Task input below:
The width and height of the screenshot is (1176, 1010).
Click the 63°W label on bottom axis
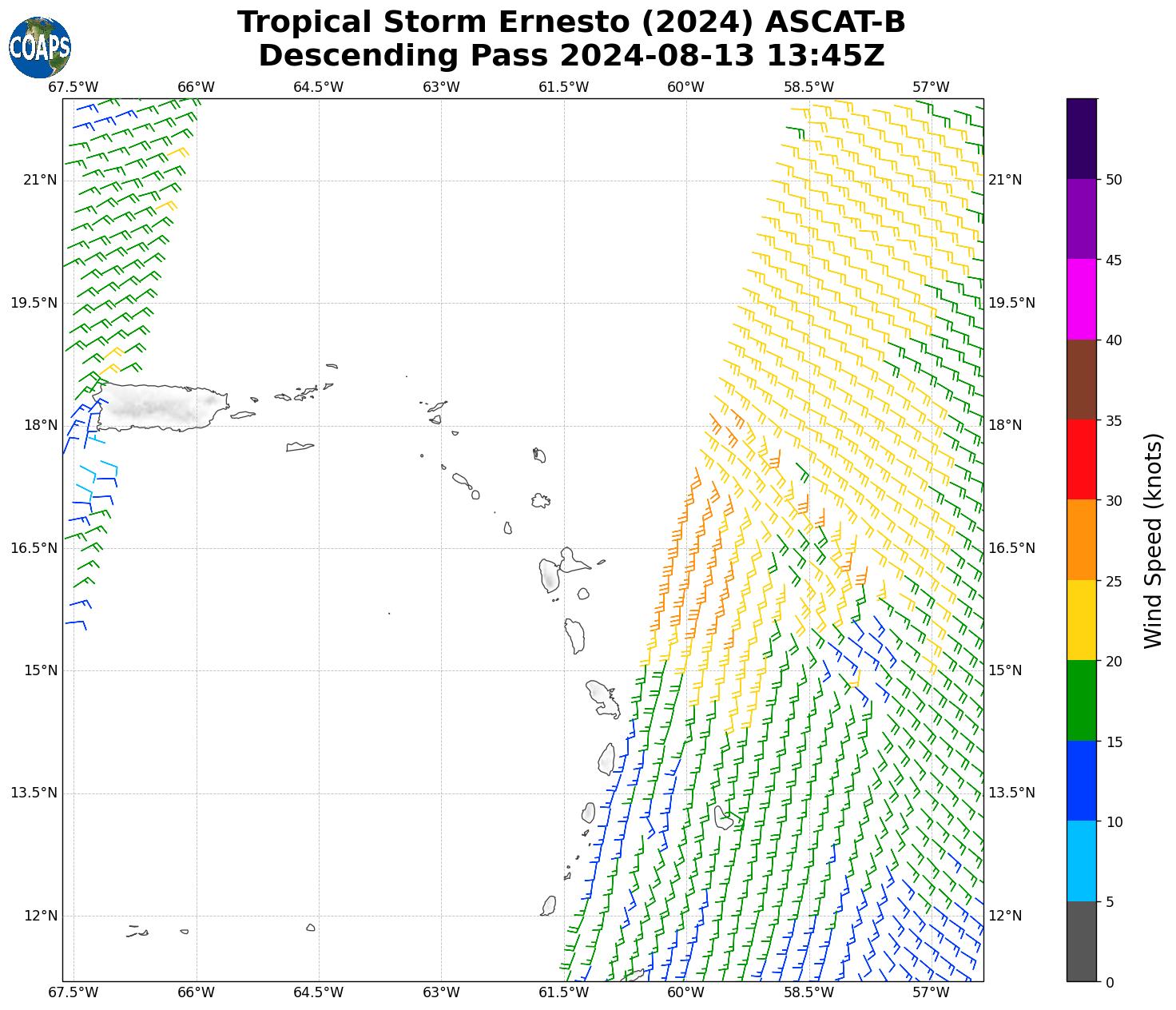(441, 992)
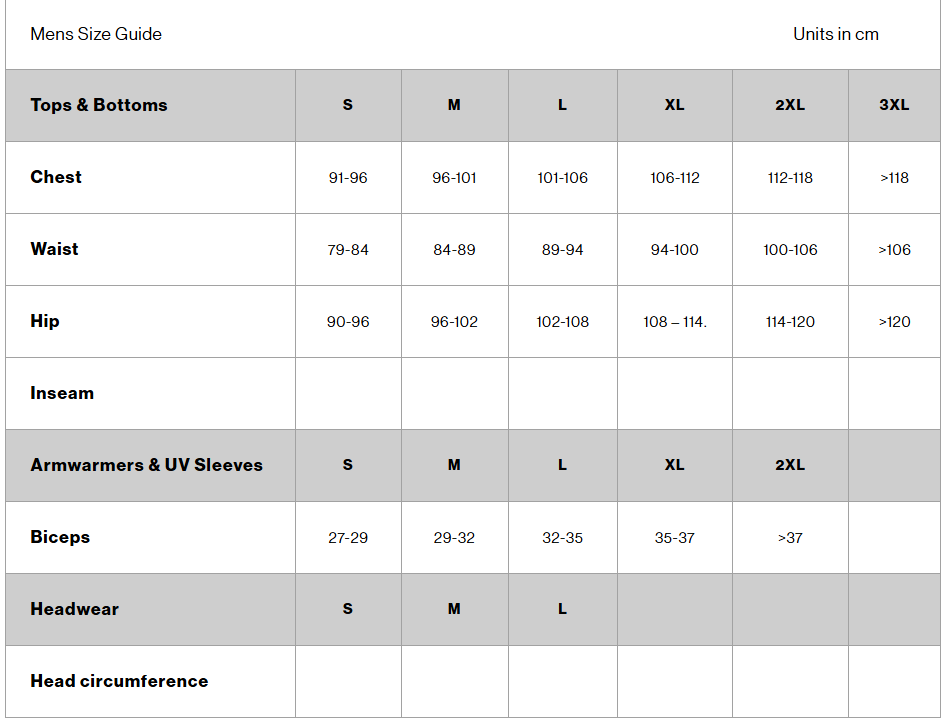Select chest measurement 96-101 for size M
The height and width of the screenshot is (722, 944).
(x=454, y=178)
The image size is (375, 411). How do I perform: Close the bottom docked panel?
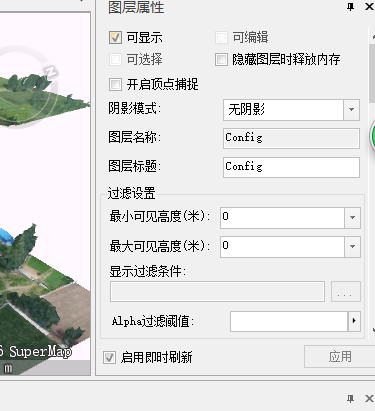[x=369, y=399]
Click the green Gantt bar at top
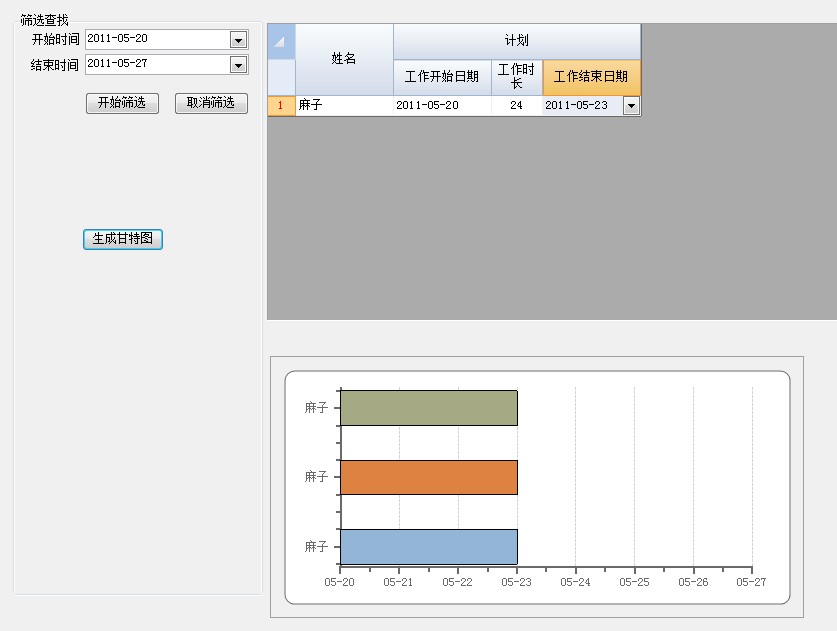 (x=429, y=408)
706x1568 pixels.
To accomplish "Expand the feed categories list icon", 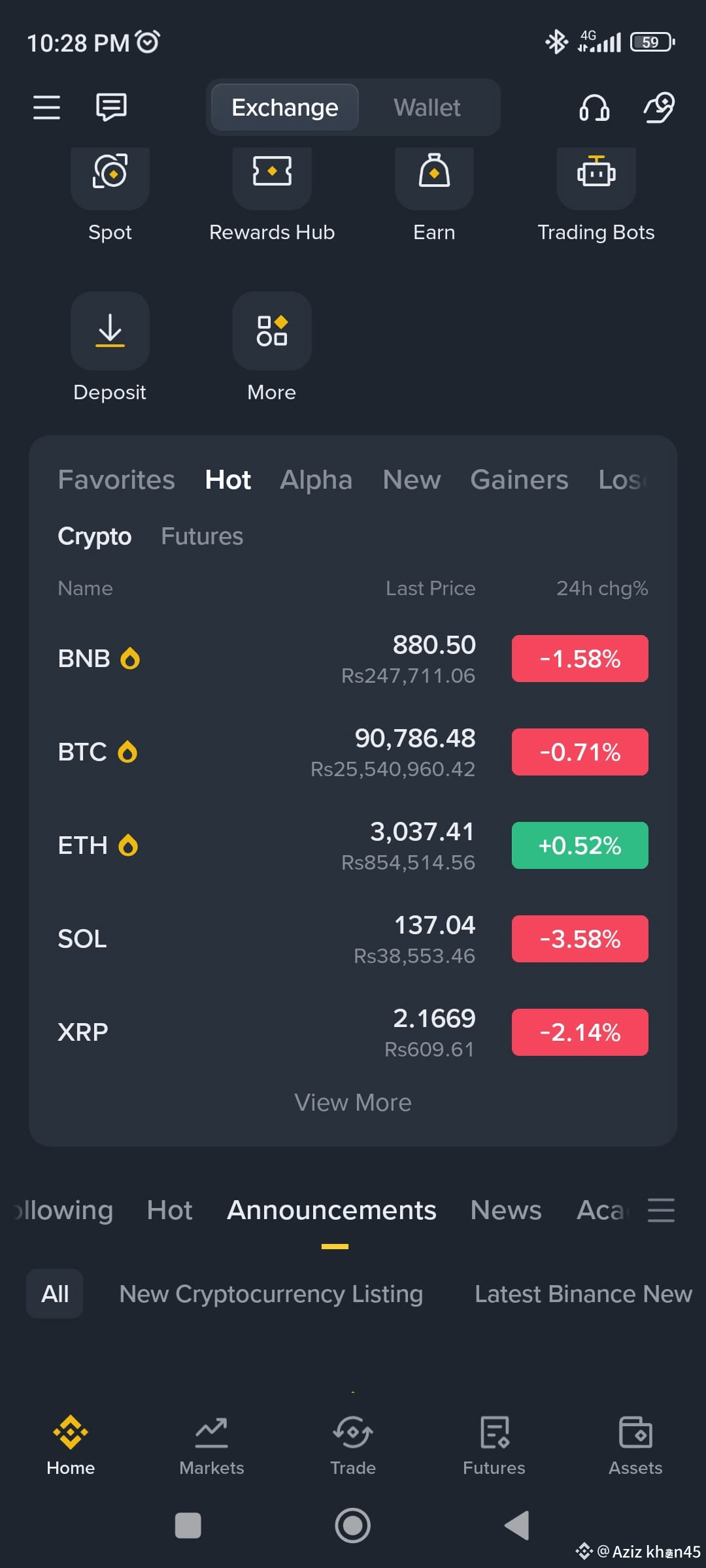I will click(x=661, y=1210).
End of Task input.
• What is being asked
Nothing should appear in the answer except the lines from the first line of the data through the line holding "706x1568 pixels.", exactly as written, with pictures left out.

• Problem solution
The width and height of the screenshot is (1176, 1010).
Click the 63°W label on bottom axis
(441, 992)
Select chest measurement 96-101 for size M
The height and width of the screenshot is (722, 944).
(x=454, y=178)
The image size is (375, 411). How do I perform: Close the bottom docked panel?
[x=369, y=399]
Click the green Gantt bar at top
 (x=429, y=408)
706x1568 pixels.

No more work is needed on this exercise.